The core of the io_uring
interface is deceptively simple, involving only three
new syscalls:
io_uring_setup(2)
creates a new io_uring
instance represented by a file
descriptor, including a set of request submission and completion queues
backed by shared memory ring buffers.
io_uring_register(2)
optionally binds kernel resources such as files and
memory buffers to handles, which can then be passed to io_uring
operations. Pre-registering resources in this way moves the cost of looking
up and validating these resources to registration time rather than paying
the cost during the operation.
io_uring_enter(2)
is the syscall used to submit queued operations and wait
for completions. This is the most complex part of the mechanism, requiring
the kernel to process queued request from the submission queue, dispatching
the appropriate I/O operation based on the request arguments and blocking
for the requested number of operations to be completed before returning.
An io_uring
request is effectively an opcode specifying the I/O operation to
perform, and corresponding arguments. The opcodes and arguments closely relate
to the corresponding synchronous I/O syscall. In addition, there are some
io_uring
-specific arguments that specify things like how to process requests,
how to interpret the arguments and communicate the status of the ring buffers.
For a detailed description of the io_uring
interface, see the
design doc by the io_uring
authors.
Due to the complexity of the full io_uring
mechanism and the numerous
supported operations, it should be implemented in two stages:
In the first stage, a simplified version of the io_uring_setup
and
io_uring_enter
syscalls should be implemented, which will only support a
minimal set of arguments and just one or two simple opcodes. This simplified
implementation can be used to figure out how to integrate io_uring
with
gVisor’s virtual filesystem and memory management subsystems, as well as
benchmark the implementation to ensure it has the desired performance
characteristics. The goal in this stage should be to implement the smallest
subset of features required to perform a basic operation through io_uring
s.
In the second stage, support can be added for all the I/O operations supported
by Linux, as well as advanced io_uring
features such as fixed files and
buffers (via io_uring_register
), polled I/O and kernel-side request polling.
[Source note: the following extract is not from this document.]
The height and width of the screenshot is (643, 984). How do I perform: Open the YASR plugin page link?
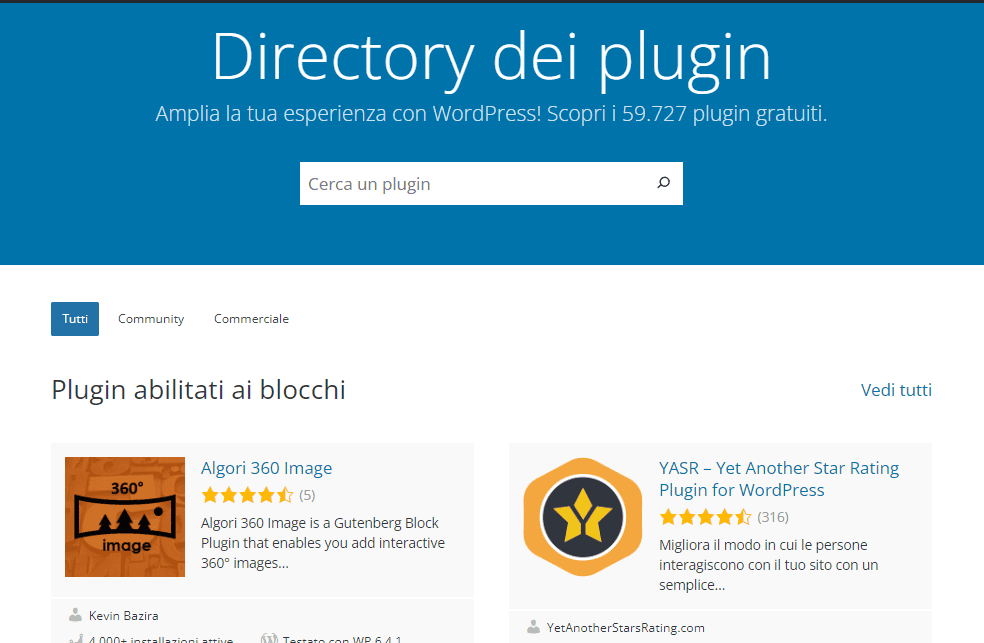(x=778, y=467)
A single contributor can expect to make reasonable progress on the first stage within the scope of Google Summer of Code. The second stage, while not necessarily difficult, is likely to be very time consuming. However it also lends itself well to parallel development by multiple contributors.
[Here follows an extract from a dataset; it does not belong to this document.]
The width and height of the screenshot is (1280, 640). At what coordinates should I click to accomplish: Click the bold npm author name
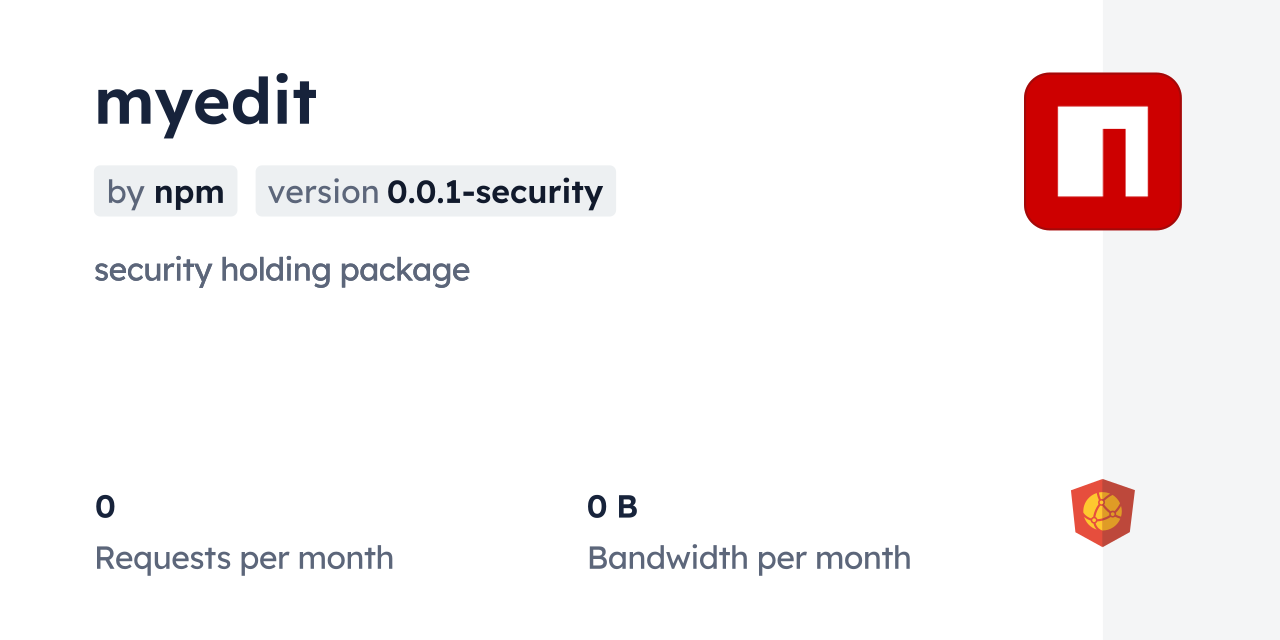pos(189,191)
Estimated complexity: hard
Linux provides two alternate message queues: System V message queues and POSIX message queues. gVisor currently doesn’t implement either.
Both mechanisms add multiple syscalls for managing and using the message queues, see the relevant man pages above for their full description.
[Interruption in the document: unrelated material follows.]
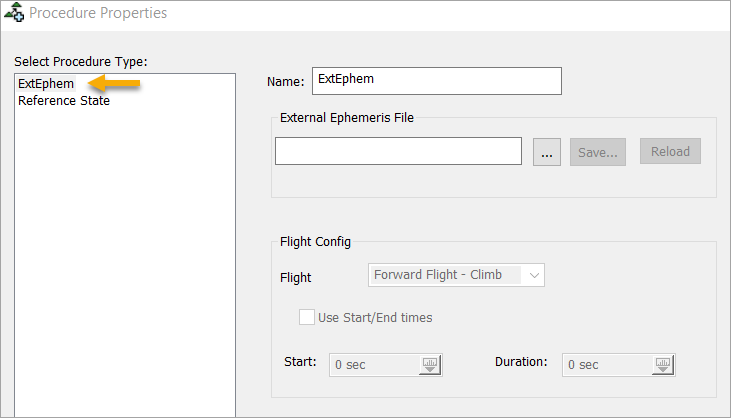Click the Duration value field
The width and height of the screenshot is (731, 418).
[608, 365]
The core of both mechanisms are very similar, it may be possible to back both mechanisms with a common implementation in gVisor. Linux however has two distinct implementations.
An individual contributor can reasonably implement a minimal version of one of these two mechanisms within the scope of Google Summer of Code. The System V queue may be slightly easier to implement, as gVisor already implements System V semaphores and shared memory regions, so the code for managing IPC objects and the registry already exist.